Supplied information:
>>>>>
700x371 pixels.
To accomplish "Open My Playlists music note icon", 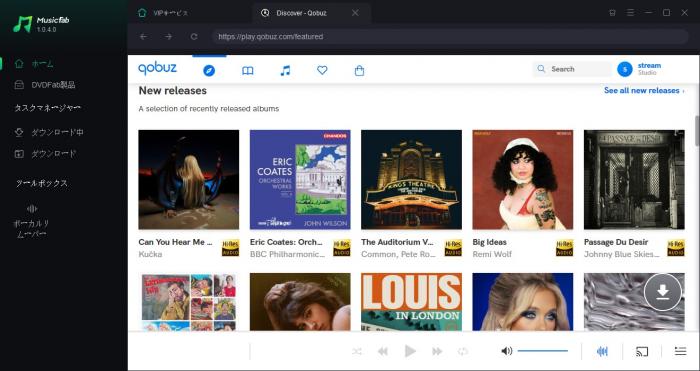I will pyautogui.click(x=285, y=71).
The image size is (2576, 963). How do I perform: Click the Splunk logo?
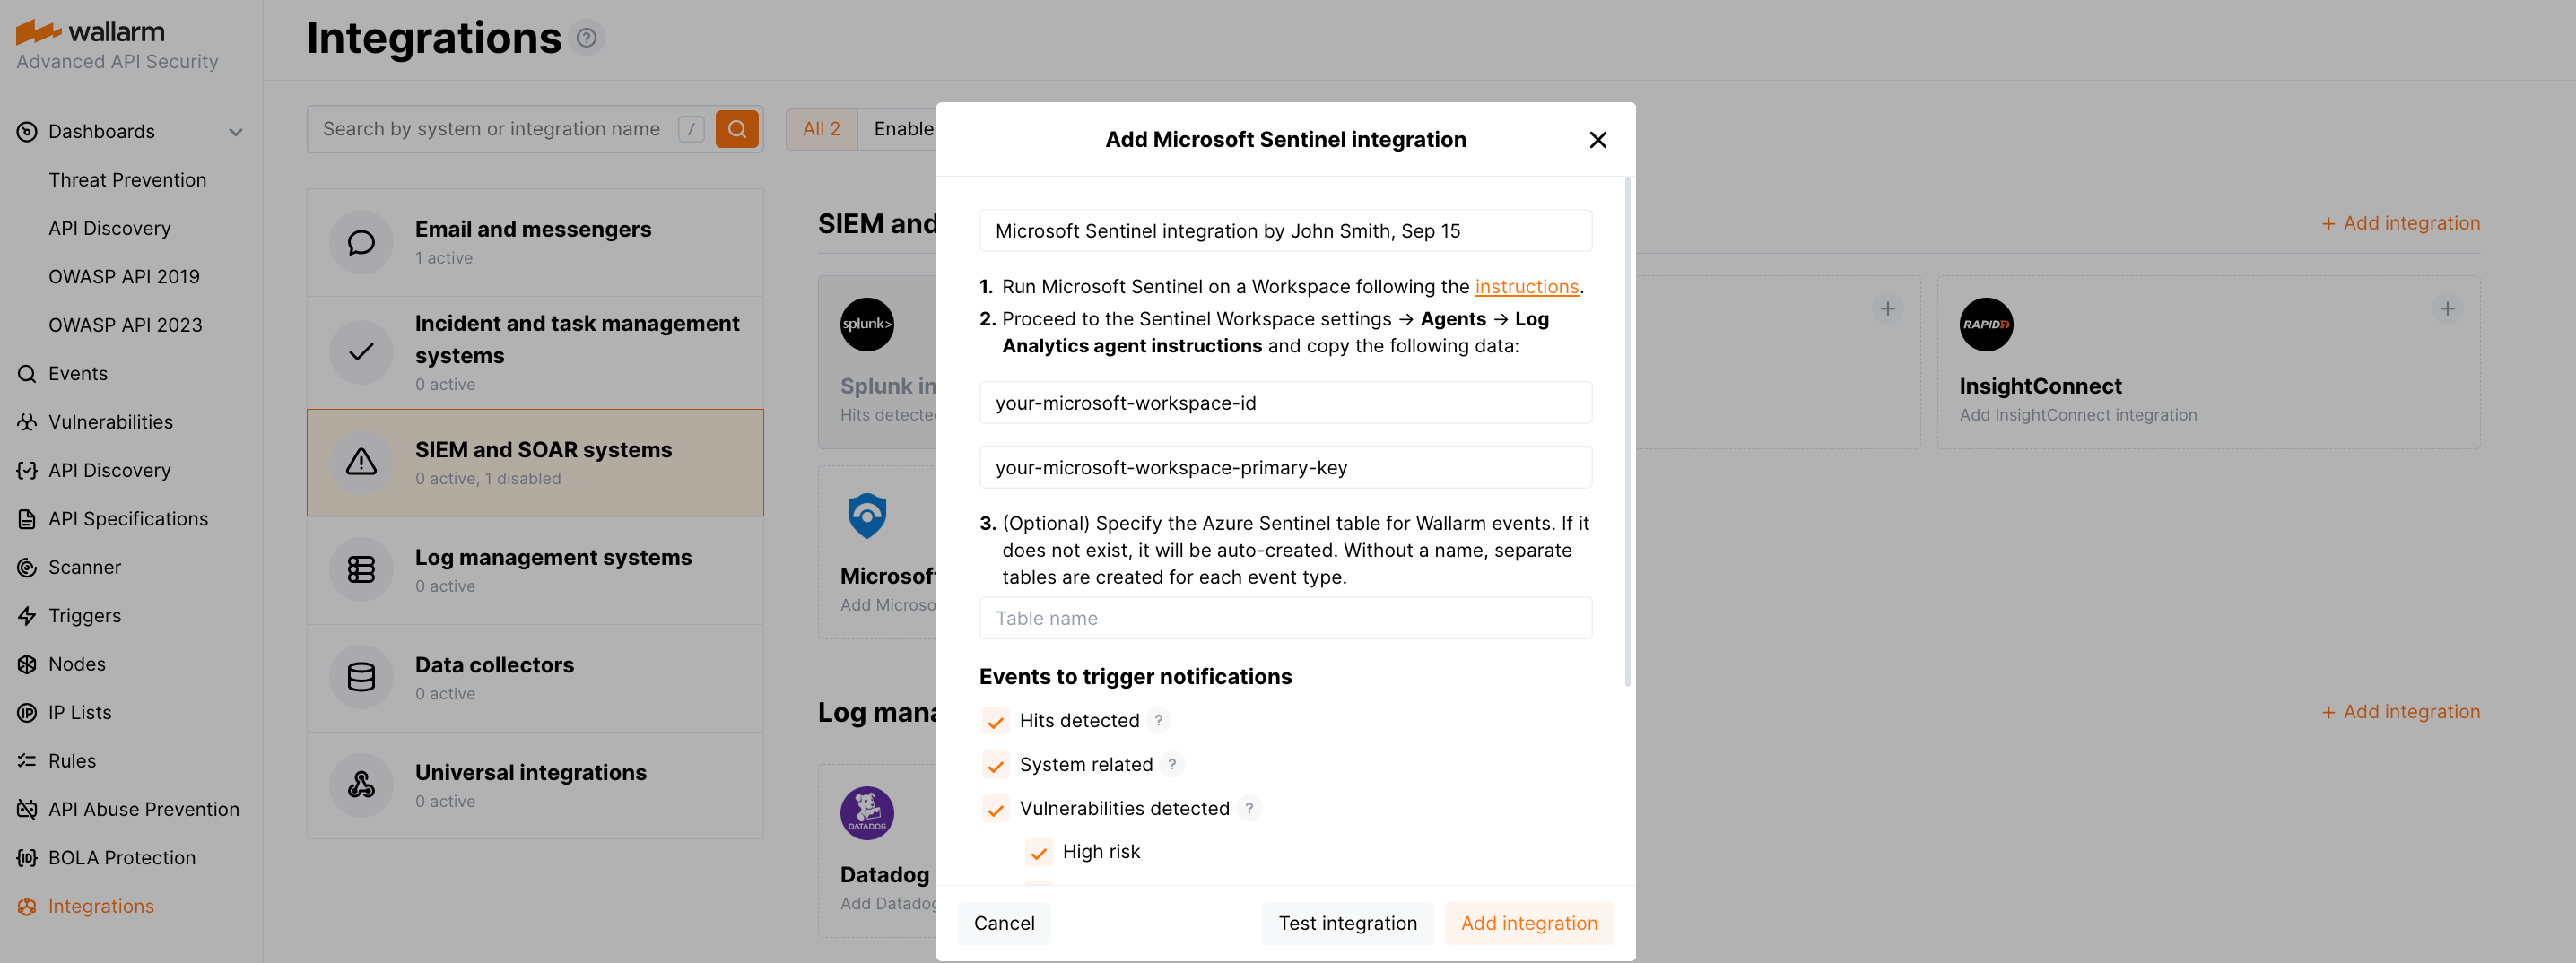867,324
<<<<<
>>>>>
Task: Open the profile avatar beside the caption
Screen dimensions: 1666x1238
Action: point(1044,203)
<<<<<
Rewrite the items from the line containing "Task: Open the" through the line containing "Action: point(1044,203)", replacing "profile avatar" with "account avatar" and keeping everything else the same.

Response to the task:
Task: Open the account avatar beside the caption
Screen dimensions: 1666x1238
Action: point(1044,203)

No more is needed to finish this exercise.